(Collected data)
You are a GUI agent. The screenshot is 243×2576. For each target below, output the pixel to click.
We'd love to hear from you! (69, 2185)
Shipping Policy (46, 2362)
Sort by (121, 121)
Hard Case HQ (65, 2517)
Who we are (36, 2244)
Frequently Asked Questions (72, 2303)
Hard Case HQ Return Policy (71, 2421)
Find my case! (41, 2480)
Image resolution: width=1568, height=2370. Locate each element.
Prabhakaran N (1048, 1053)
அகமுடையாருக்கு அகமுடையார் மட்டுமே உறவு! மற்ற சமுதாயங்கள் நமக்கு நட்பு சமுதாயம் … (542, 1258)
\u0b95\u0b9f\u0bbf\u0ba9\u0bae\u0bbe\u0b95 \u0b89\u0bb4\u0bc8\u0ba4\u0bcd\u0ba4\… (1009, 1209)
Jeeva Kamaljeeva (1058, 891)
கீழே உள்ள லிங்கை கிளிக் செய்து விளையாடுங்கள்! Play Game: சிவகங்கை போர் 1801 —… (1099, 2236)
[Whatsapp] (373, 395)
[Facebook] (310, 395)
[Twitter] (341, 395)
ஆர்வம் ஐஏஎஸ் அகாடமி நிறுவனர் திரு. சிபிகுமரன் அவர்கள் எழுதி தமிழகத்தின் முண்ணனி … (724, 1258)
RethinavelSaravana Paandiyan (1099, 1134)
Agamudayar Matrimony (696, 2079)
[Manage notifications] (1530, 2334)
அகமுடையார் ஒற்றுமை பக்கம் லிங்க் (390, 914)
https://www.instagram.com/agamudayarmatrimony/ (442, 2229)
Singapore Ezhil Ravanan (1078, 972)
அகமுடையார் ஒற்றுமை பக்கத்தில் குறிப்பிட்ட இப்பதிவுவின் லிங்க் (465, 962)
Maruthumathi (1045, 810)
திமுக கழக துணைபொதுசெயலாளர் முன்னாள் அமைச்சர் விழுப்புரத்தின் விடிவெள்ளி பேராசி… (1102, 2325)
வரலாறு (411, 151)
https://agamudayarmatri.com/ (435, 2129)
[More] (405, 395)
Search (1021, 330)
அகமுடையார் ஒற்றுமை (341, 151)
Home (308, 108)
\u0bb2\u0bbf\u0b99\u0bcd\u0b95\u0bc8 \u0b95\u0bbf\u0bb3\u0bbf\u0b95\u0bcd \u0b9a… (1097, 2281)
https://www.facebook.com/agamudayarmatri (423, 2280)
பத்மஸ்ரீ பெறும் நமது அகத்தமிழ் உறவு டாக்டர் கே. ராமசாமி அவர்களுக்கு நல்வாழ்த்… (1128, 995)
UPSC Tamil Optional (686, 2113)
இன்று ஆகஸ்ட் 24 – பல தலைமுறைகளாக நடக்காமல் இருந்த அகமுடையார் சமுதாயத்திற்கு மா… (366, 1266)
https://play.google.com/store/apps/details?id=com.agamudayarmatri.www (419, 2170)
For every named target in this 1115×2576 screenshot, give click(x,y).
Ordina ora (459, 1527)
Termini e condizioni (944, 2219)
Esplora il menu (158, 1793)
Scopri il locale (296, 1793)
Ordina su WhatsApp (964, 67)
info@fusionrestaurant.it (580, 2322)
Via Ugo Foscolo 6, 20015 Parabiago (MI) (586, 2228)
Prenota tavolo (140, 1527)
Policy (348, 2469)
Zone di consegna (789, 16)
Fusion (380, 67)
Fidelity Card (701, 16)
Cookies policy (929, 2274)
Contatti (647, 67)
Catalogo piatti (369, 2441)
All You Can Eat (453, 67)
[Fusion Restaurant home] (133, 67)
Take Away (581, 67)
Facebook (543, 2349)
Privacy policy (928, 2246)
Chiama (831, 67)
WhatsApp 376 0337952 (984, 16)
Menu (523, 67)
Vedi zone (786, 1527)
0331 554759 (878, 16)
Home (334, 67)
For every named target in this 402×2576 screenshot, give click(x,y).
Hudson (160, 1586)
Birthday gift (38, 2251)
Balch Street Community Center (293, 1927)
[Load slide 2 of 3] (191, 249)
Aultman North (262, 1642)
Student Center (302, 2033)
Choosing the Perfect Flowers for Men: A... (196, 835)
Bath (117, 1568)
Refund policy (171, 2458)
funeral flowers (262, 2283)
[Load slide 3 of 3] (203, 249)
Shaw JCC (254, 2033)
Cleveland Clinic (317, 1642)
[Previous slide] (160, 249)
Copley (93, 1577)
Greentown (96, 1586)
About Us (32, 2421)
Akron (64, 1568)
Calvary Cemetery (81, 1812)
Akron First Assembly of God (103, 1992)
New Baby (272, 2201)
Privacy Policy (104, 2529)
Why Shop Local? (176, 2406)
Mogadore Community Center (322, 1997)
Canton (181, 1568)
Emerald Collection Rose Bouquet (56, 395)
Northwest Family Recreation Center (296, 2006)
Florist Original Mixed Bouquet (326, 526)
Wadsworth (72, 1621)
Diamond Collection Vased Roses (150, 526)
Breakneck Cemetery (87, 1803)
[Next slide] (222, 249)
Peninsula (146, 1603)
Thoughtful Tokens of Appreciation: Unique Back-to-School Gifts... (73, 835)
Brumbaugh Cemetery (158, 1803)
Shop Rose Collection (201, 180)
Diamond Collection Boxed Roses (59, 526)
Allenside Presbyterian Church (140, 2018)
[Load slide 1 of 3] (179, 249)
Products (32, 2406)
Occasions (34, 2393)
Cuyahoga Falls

**Your task**
The word to find is "screenshot". Copy every line of the records that holds it.

**Answer to this task**
You are a GUI agent. The screenshot is 243×2576. For each target below, output the pixel to click.
For every named target in this 1115×2576 screenshot, give click(x,y).
For every named target in this 402×2576 screenshot, give click(x,y).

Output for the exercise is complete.